## start Entries provided

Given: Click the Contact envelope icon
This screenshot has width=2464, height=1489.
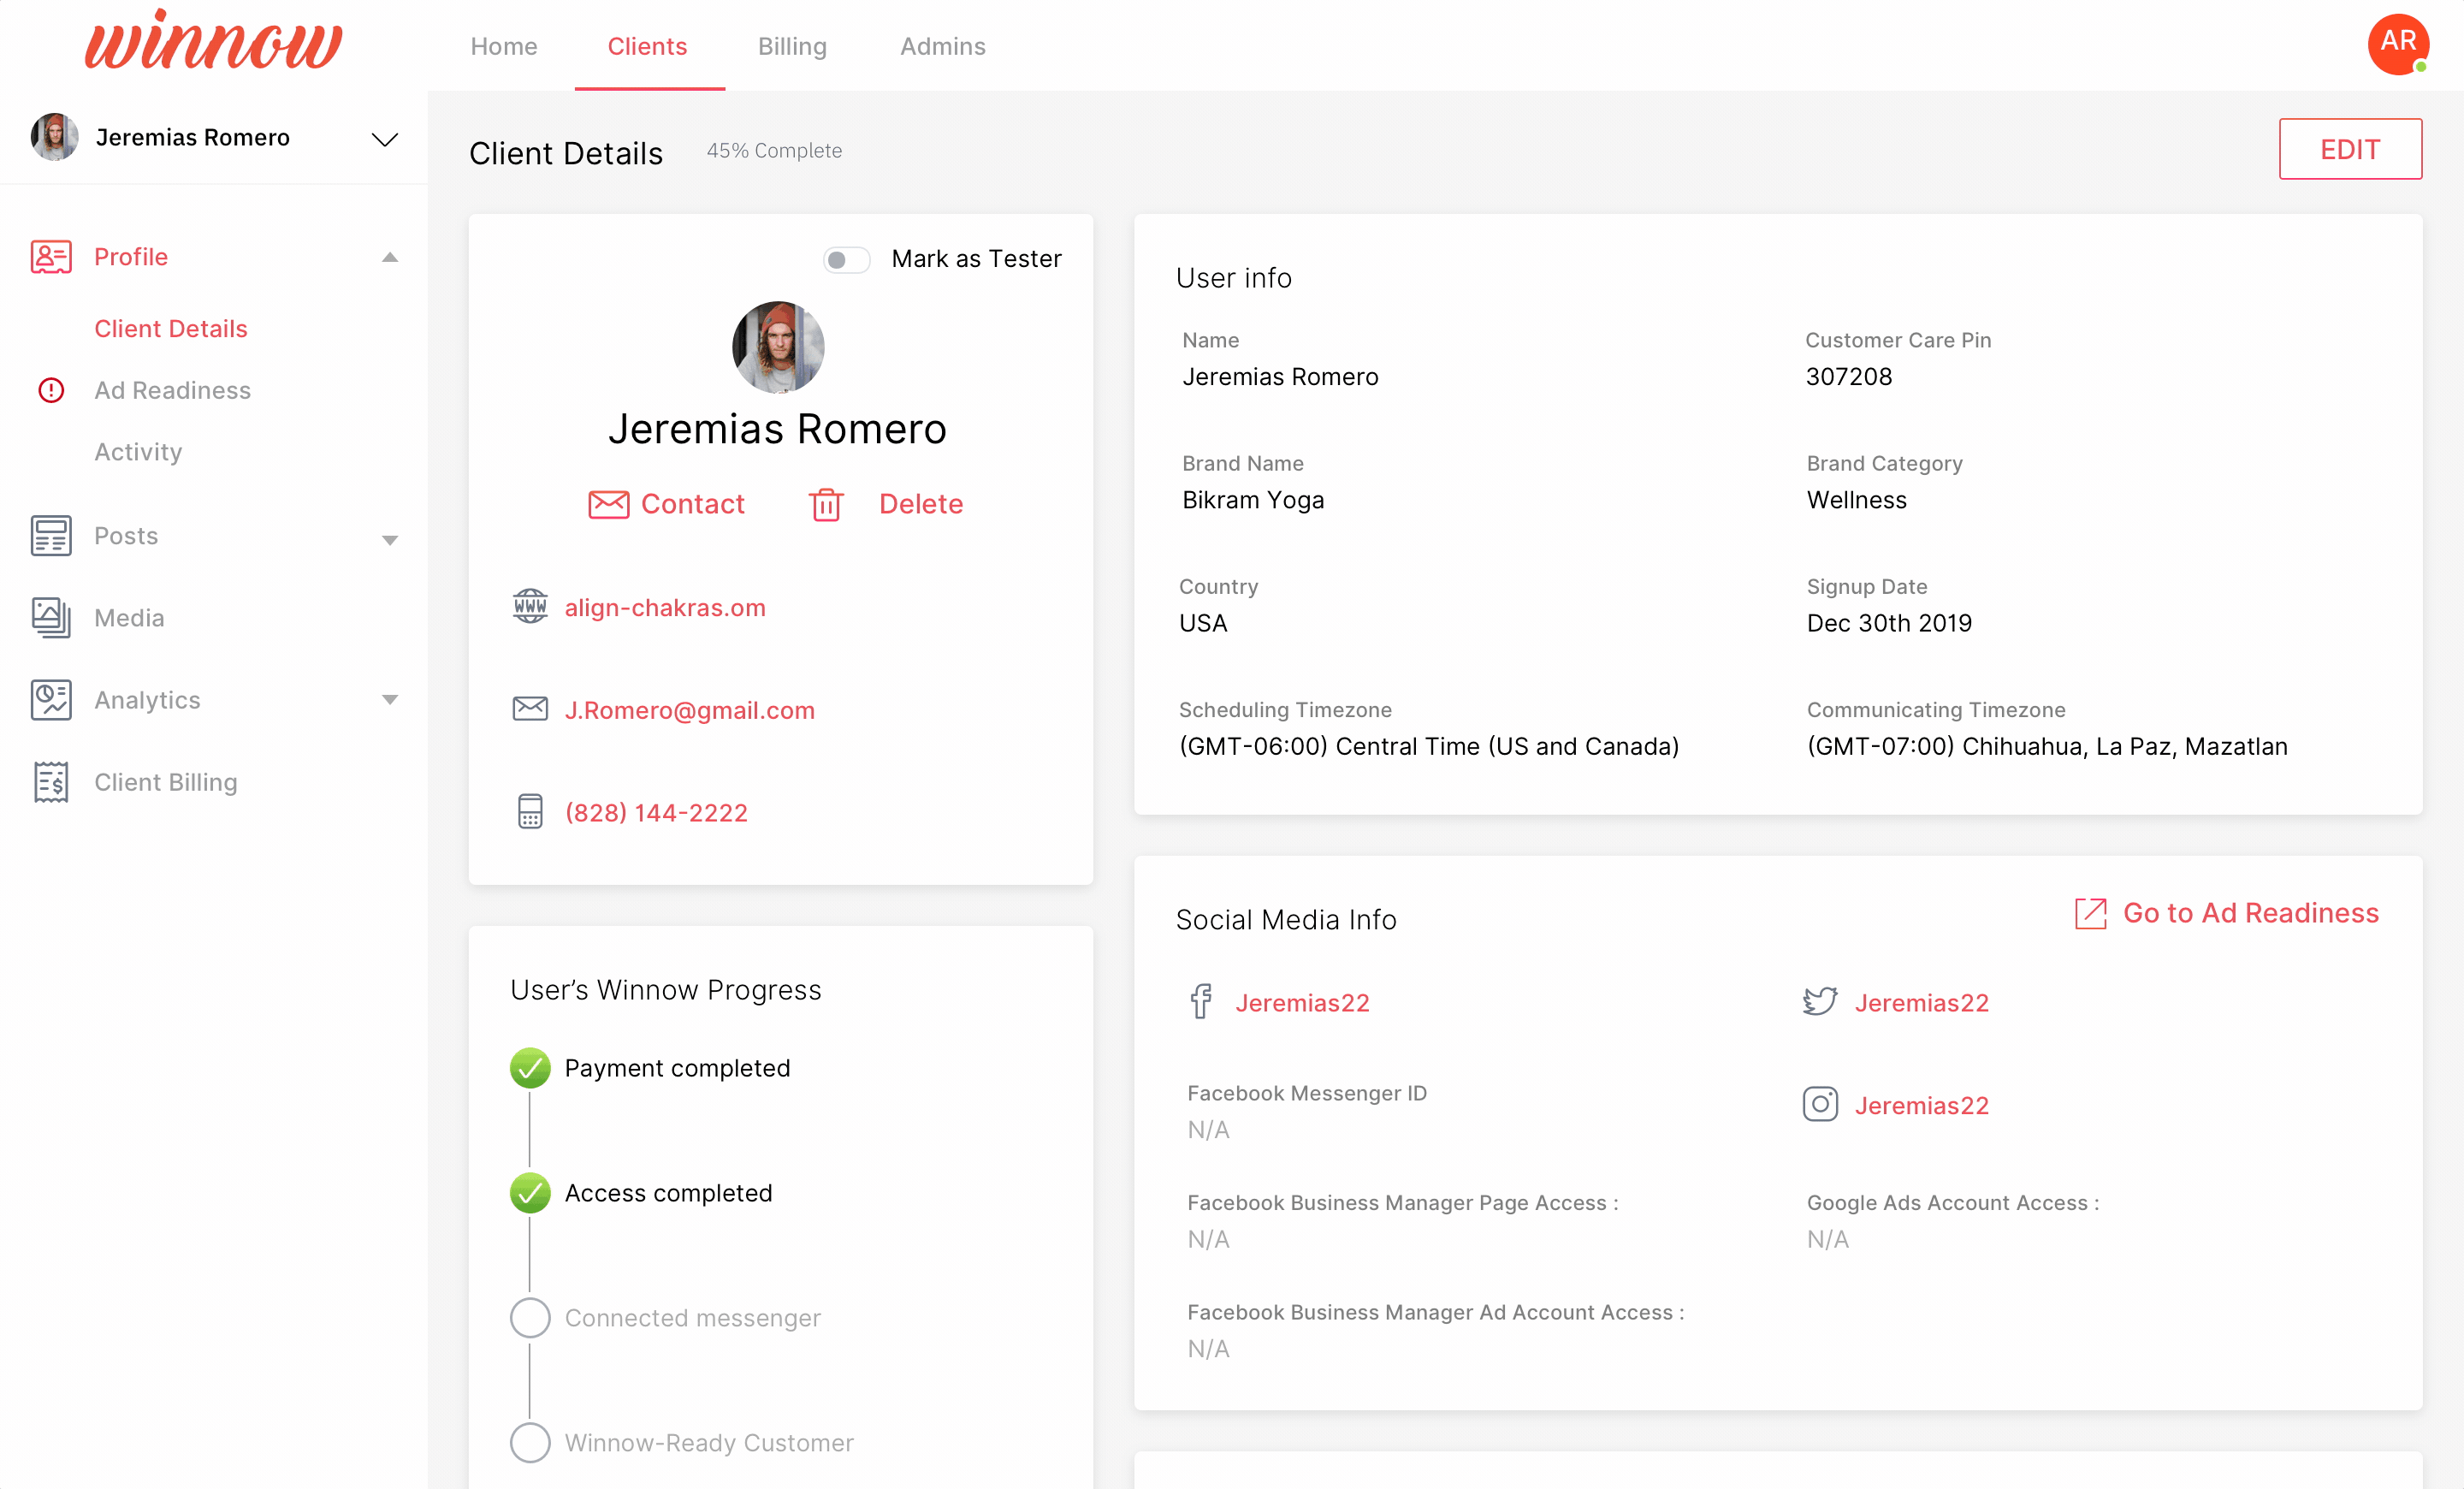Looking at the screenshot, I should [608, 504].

## end Entries provided
## start Entries provided

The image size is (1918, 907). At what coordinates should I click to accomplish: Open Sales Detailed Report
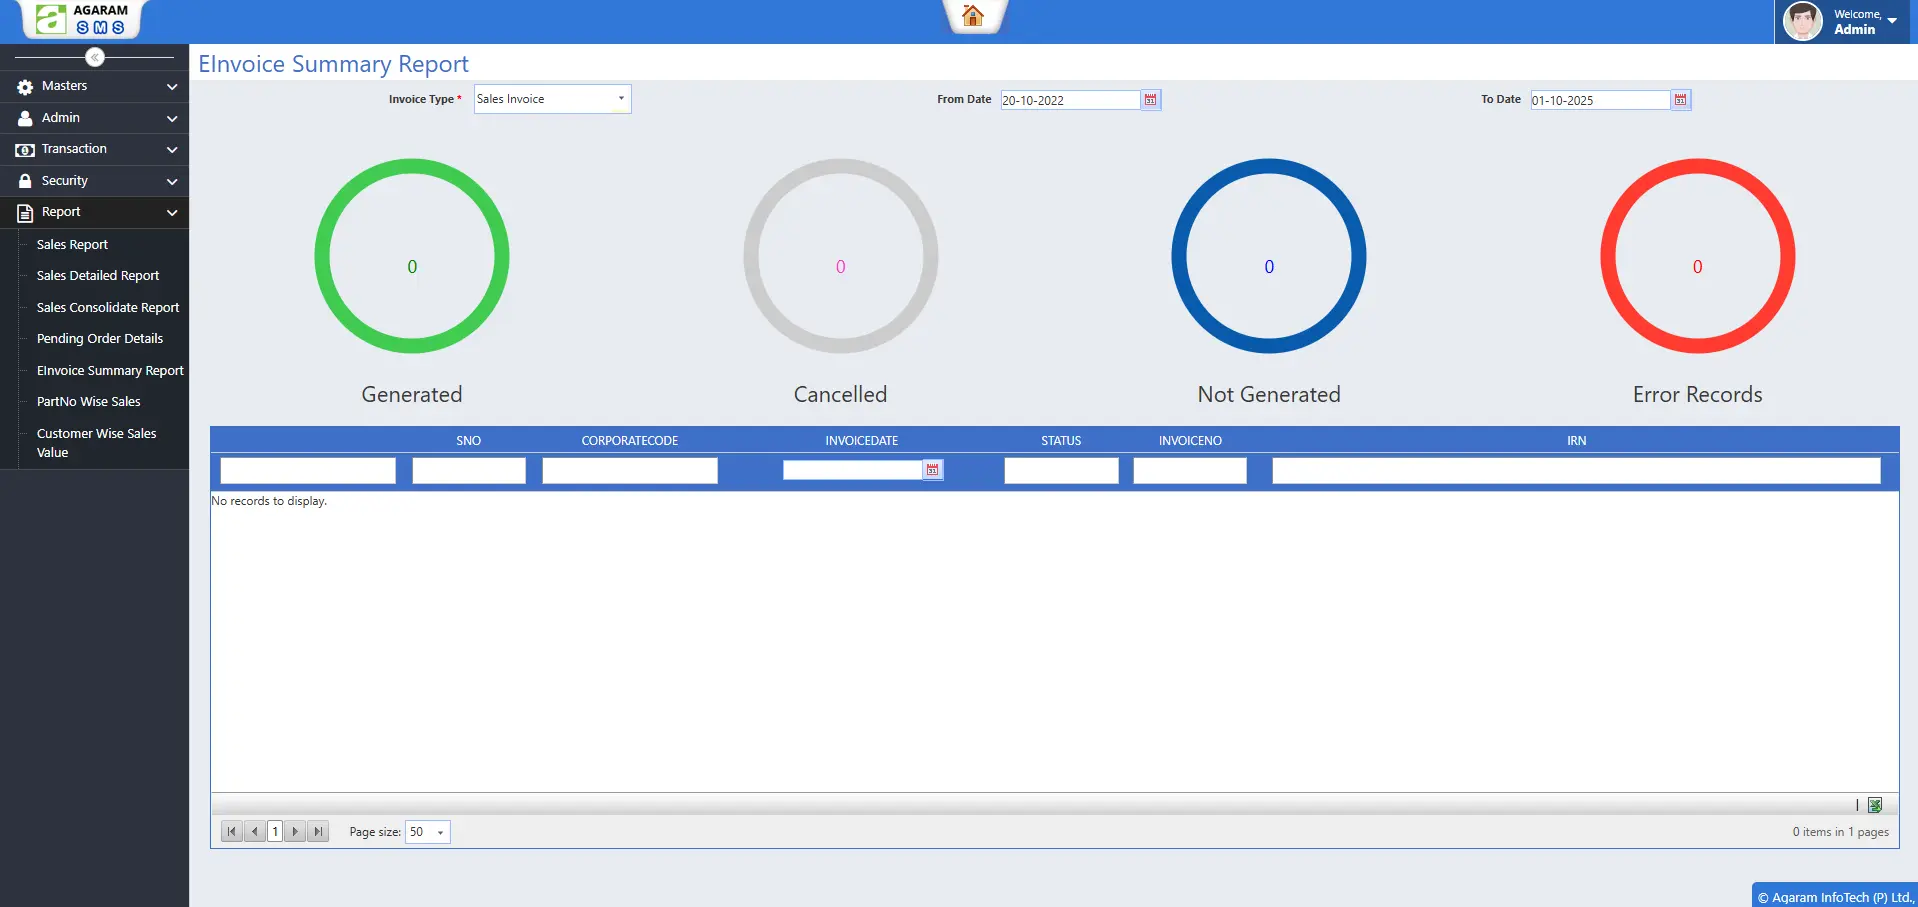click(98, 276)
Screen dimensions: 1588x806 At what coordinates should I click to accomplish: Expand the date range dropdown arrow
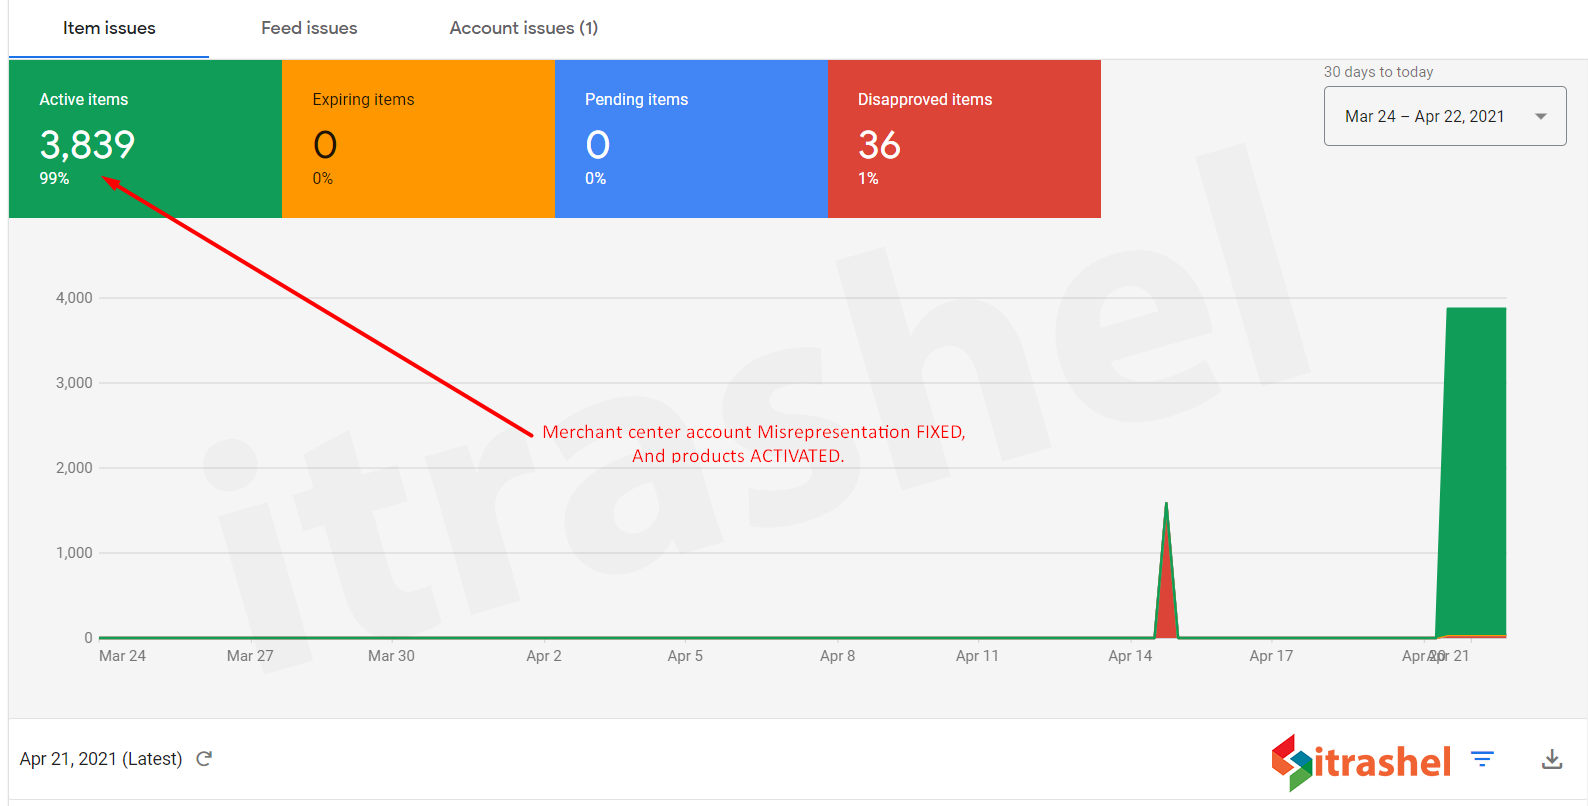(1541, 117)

## end Entries provided

To be done:
Give the data again from the line with "Given: Click the Contact envelope icon" to the line with "Looking at the", substituting "mail" for "envelope" and leaving everything else unchanged. Return only those lines, with the pictures left out.

Solution for this exercise:
Given: Click the Contact mail icon
This screenshot has width=2464, height=1489.
Looking at the screenshot, I should [608, 504].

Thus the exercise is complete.